Tissues were exposed to DMSO (0.1%), a selective DOR agonist (SNC80 or ARM390), a selective MOR agonist (DAMGO or morphine), or CYM51010 (all 1 μmol/L, 5 minutes). Tissues were washed (3 washes, 5-minute intervals), and increasing concentrations of SNC80, DAMGO, or morphine (1 nmol/L–10 μmol/L, 2-minute intervals) were added cumulatively to the bath. Peak contraction amplitudes were measured as described above.
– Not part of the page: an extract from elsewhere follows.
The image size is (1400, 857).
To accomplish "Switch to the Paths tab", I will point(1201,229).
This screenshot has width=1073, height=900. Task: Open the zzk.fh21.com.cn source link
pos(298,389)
Effect of DOR endocytosis on MOR- and DOR-dependent contractions

Mice were administered a single dose of either vehicle (saline; 0.9%, intraperitoneally; 3 hours) or SNC80 (10 mg/kg, intraperitoneally; 3 hours). At this dose and time point, SNC80 promotes significant internalization of DOR-eGFP in the soma, proximal neurites, and nerve fibers of myenteric neurons. Tissue strips were prepared as described above. After equilibration, either DAMGO or SNC80 (1 nmol/L–10 μmol/L, 2 minutes) was cumulatively added to the bath, and maximal contraction amplitudes were measured and analyzed as described above.

Statistical Analyses

Data were expressed as the mean ± standard error of the mean, and graphs were constructed in GraphPad Prism v8.0.1. All groups for image analysis were compared by one-way analysis of variance, followed by Dunnett’s multiple comparison test. For the contraction assays, specific statistical analyses used for each experiment are indicated in the respective figure legends. P < .05 was defined as significantly different to the null hypothesis of no difference between means at the 95% confidence level.